| What you are asked to do |
Every record below must be retyped exactly, with the pictures left out.

| Supplied entries |
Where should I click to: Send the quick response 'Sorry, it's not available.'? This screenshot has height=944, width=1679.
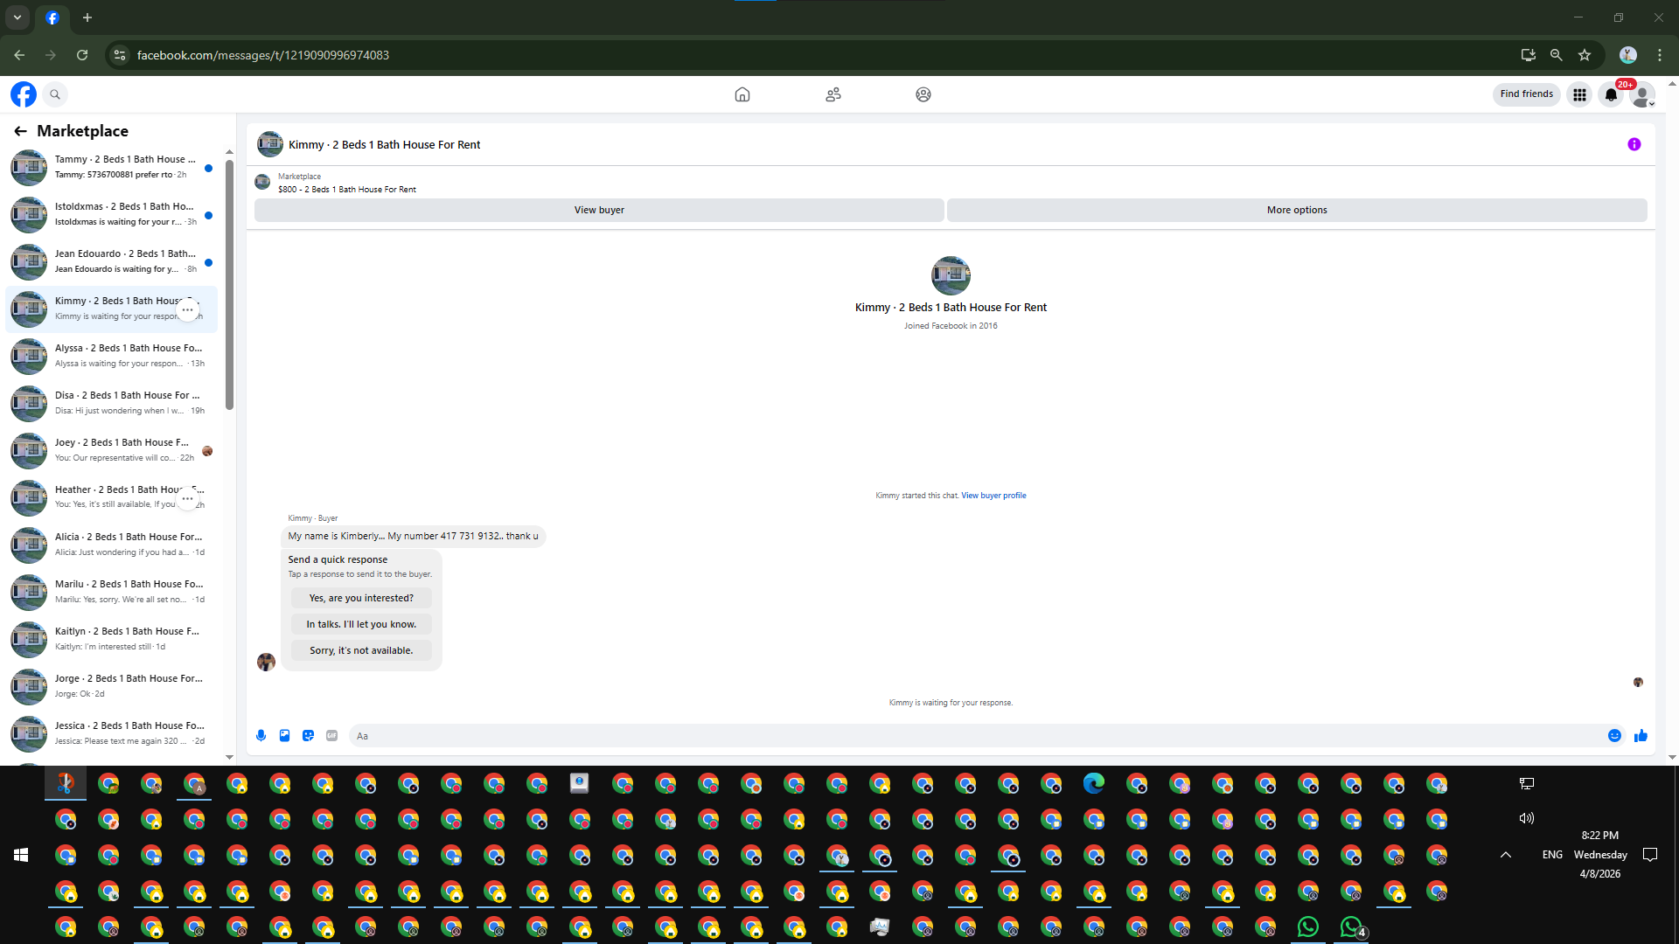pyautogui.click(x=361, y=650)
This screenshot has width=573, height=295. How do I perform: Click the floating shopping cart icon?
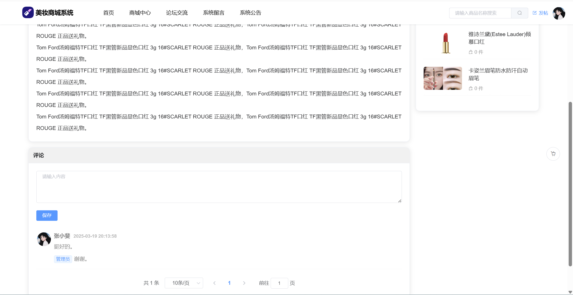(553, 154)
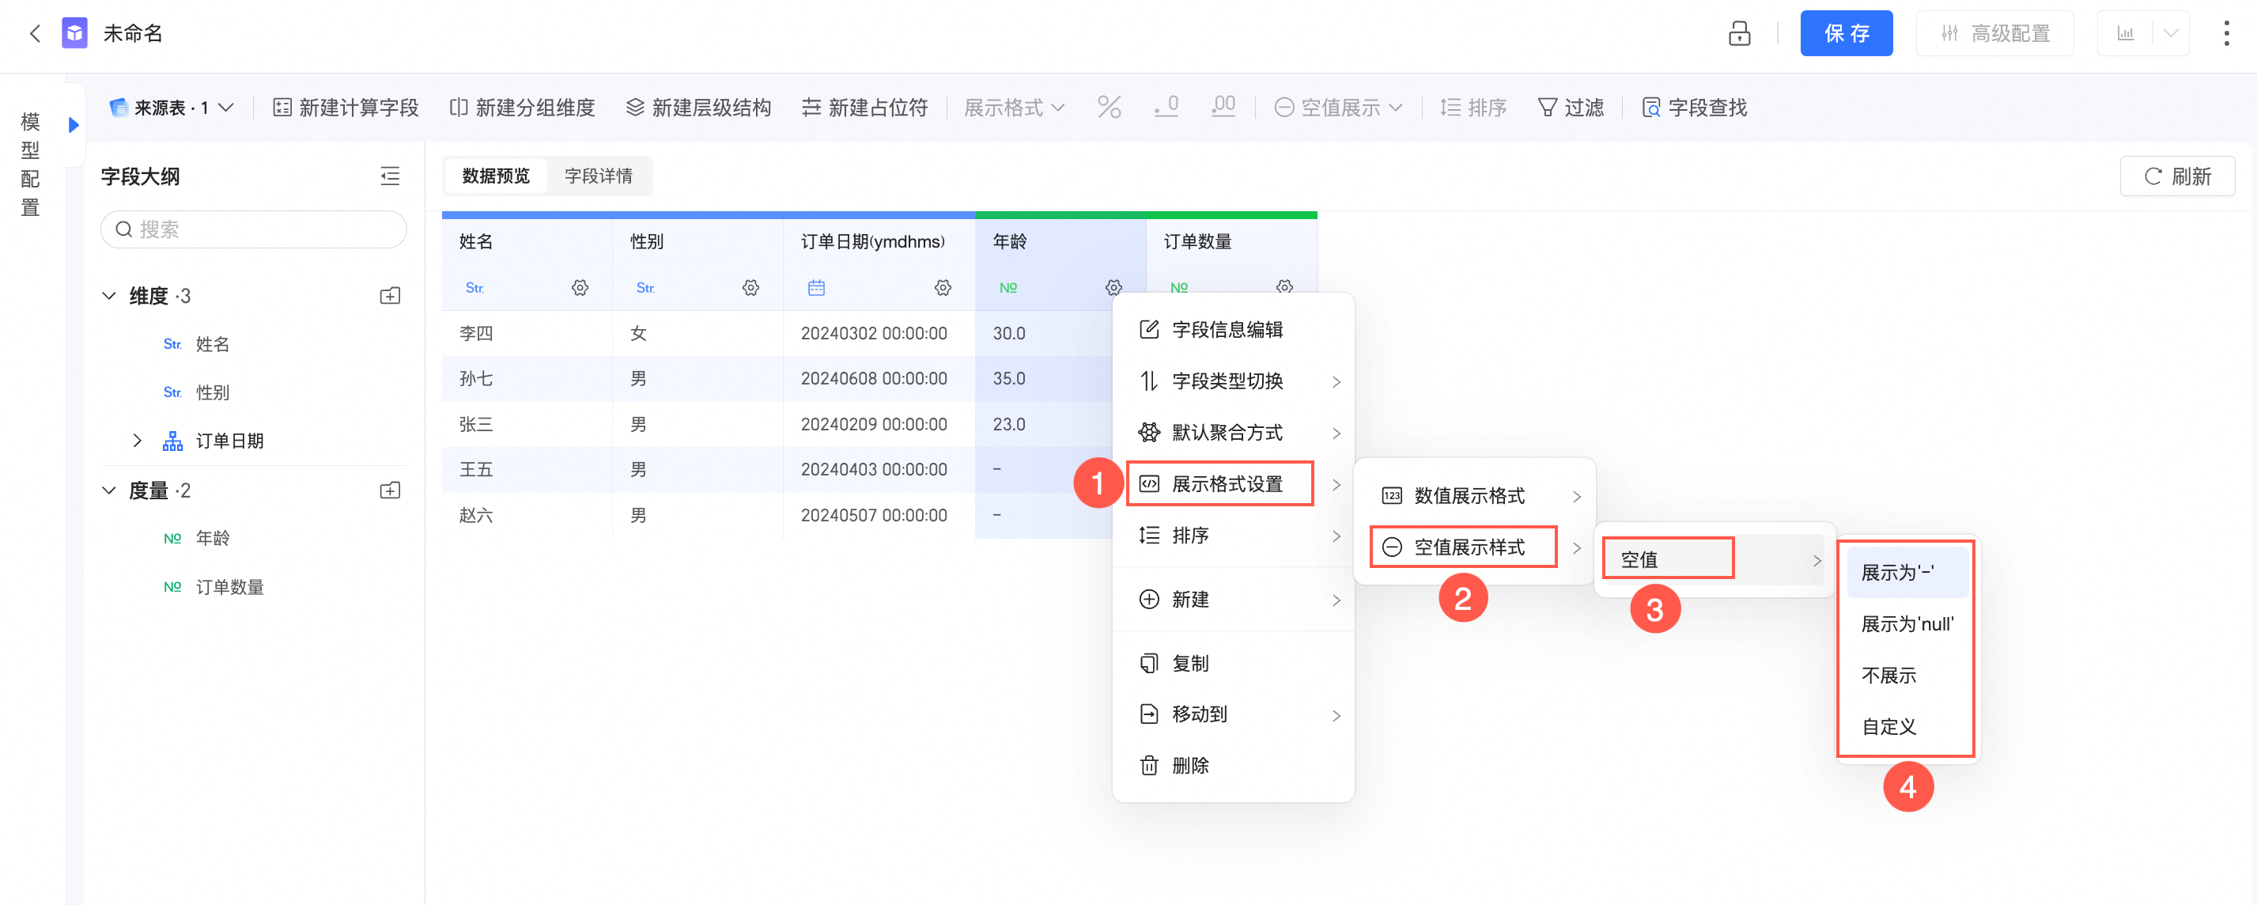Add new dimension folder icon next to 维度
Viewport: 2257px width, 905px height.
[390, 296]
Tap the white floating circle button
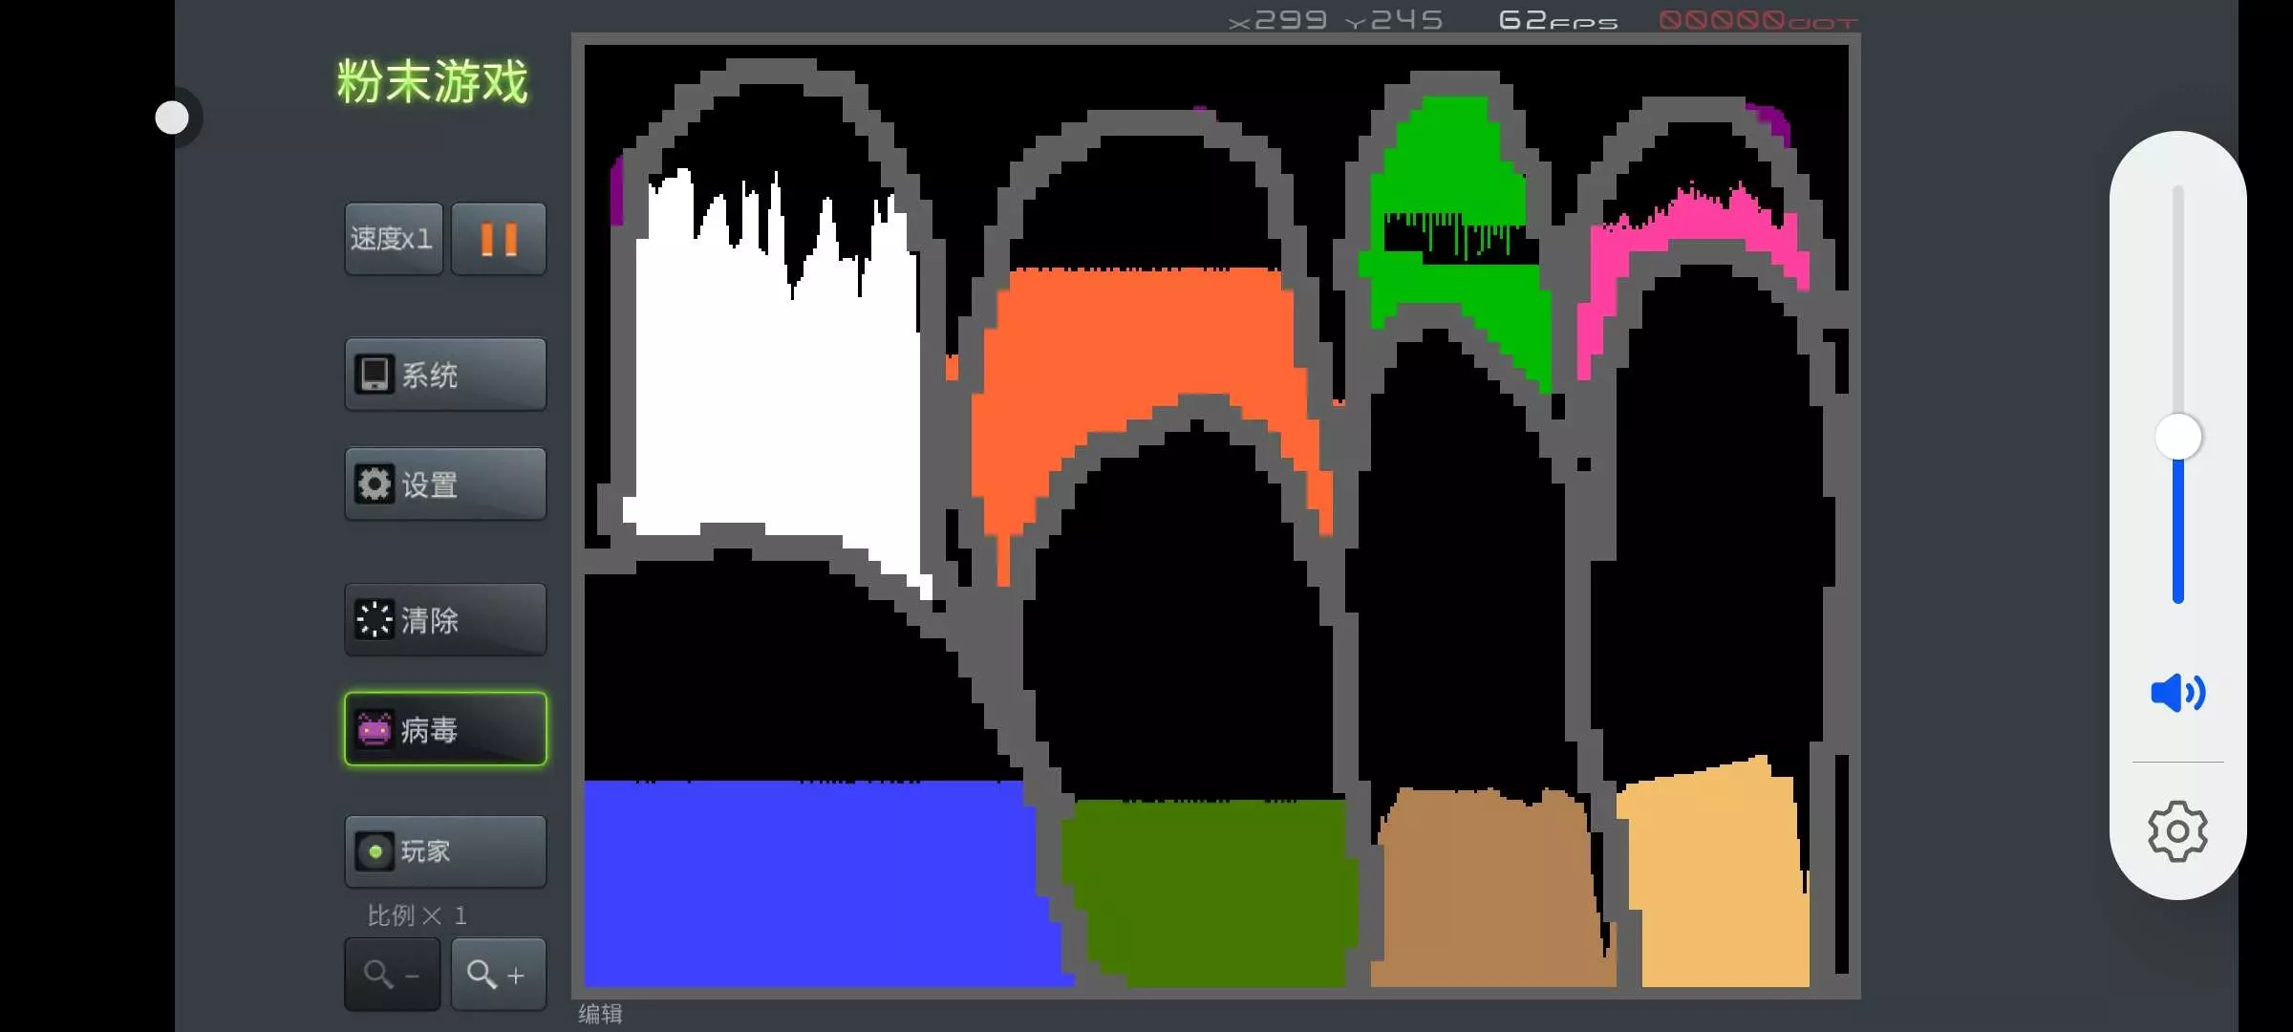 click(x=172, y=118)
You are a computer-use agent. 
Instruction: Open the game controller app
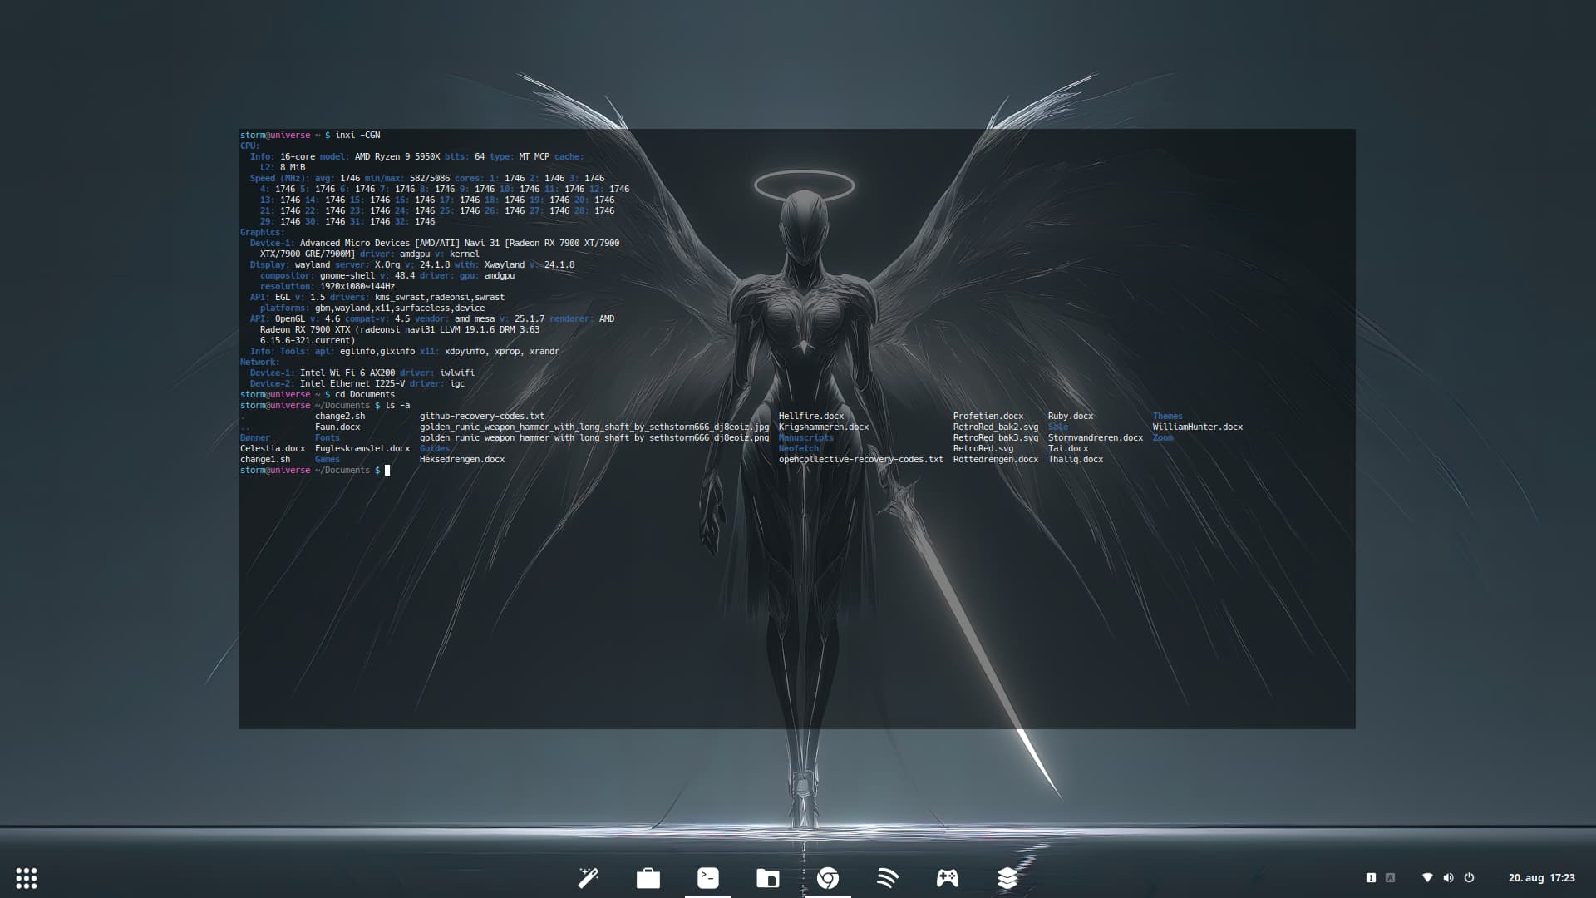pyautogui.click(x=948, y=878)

| Response box |
Where should I click to: Send the quick response 'Sorry, it's not available.'? This screenshot has height=944, width=1679.
pyautogui.click(x=361, y=650)
This screenshot has width=573, height=295. How do I perform: Click the floating shopping cart icon?
(553, 154)
Add new dimension folder icon next to 维度
Viewport: 2257px width, 905px height.
[390, 296]
Tap the white floating circle button
 click(x=172, y=118)
You are a computer-use agent. 
Instruction: Open the game controller app
pyautogui.click(x=948, y=878)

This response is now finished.